After stepping down in July from his role as West Virginia’s chief information officer, Joshua Spence took a CIO role with a small managed service provider in his home state, he told StateScoop in a recent interview.
Spence, who continues to serve in the West Virginia National Guard, said his departure from his state CIO job generated interest from large tech companies, but he selected instead to work for a small firm called Alpha Technologies, which has chiefly provided managed IT services to federal agencies and private companies. Spence said he plans to draw on the experience he accrued during his nearly eight-and-a-half years with the state government as the firm branches out to serve more state and local government customers.
“We’re looking to realign the company into a stronger position for MSPs, for security and for advanced technologies,” he said. “Most organizations, I don’t care if they’re large Department of Defense organizations, because I’m still in the Air National Guard and I see what big Air Force does from an IT perspective, and then I went to rural West Virginia for eight years and saw what state government does, and neither of them get it right.”
Spence is one of just a few former state CIOs nationally who began their tenure as their state’s chief information security officer. After nearly four years as West Virginia’s top cybersecurity official, Spence was appointed as chief technology officer in 2018 before the state replaced that role in 2021 with the CIO title.

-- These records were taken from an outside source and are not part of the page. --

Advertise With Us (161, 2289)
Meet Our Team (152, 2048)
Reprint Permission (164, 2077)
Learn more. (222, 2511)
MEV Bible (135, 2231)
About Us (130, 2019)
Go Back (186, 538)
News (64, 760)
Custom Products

Throughout his time with the state, Spence said, cybersecurity was a focus. The passage of a cybersecurity breach reporting requirement pushed the state and local agencies to disclose more attacks and fix more security flaws. He said the technology office working with local governments and smaller state agencies also raised awareness of services like cybersecurity insurance, which he said in some cases agencies didn’t even know they had.
“We went after security,” Spence said. “We took a very structured approach to understanding the risk and we allocated our limited funding and resources to ways to mitigate critical risk. You can’t mitigate all risk and you can’t mitigate it all the way to zero, so it’s so important to do that risk calculation, and where most people fail to do that risk calculation properly is they don’t properly equate impact.”
By prioritizing the services that would have the greatest negative impact if disrupted, he said, his office was able to ensure cybersecurity resources weren’t being needlessly wasted on less important systems.
“That was one area that resulted in significant increases in capability to prevent and improvements in how we respond and we expanded capabilities to support broader than what we had,” he said.
During Spence’s tenure, West Virginia also introduced new procurement methods and new contract models to support state agencies as they purchased essential technology to run their backend infrastructure. Spence said the new models allowed for economies of scale, reduced paperwork and other benefits that come from an enterprisewide IT model.
Beyond procurement, Spence said he was also proud of how the technology office grew as a centralized service provider to the 20,000 state employees who needed everything from firewalls to email.
“We definitely wanted to bring up our game on service delivery and being responsive, listening to the customer, understanding their needs and trying to move away from a rigid approach, the approach of ‘no’, the approach of only one path to how to balance everything,” he said.
Spence said he plans to bring the same approach to Alpha Technologies, which he said may venture into emerging technologies, like generative AI.
“Where I think it’s really going to change is with artificial intelligence,” he said. “I think that’s going to create haves and have-nots that we haven’t seen in a long time, because companies that just don’t have a high digital proficiency and don’t move with speed because of that, they’re going to be so far left behind.”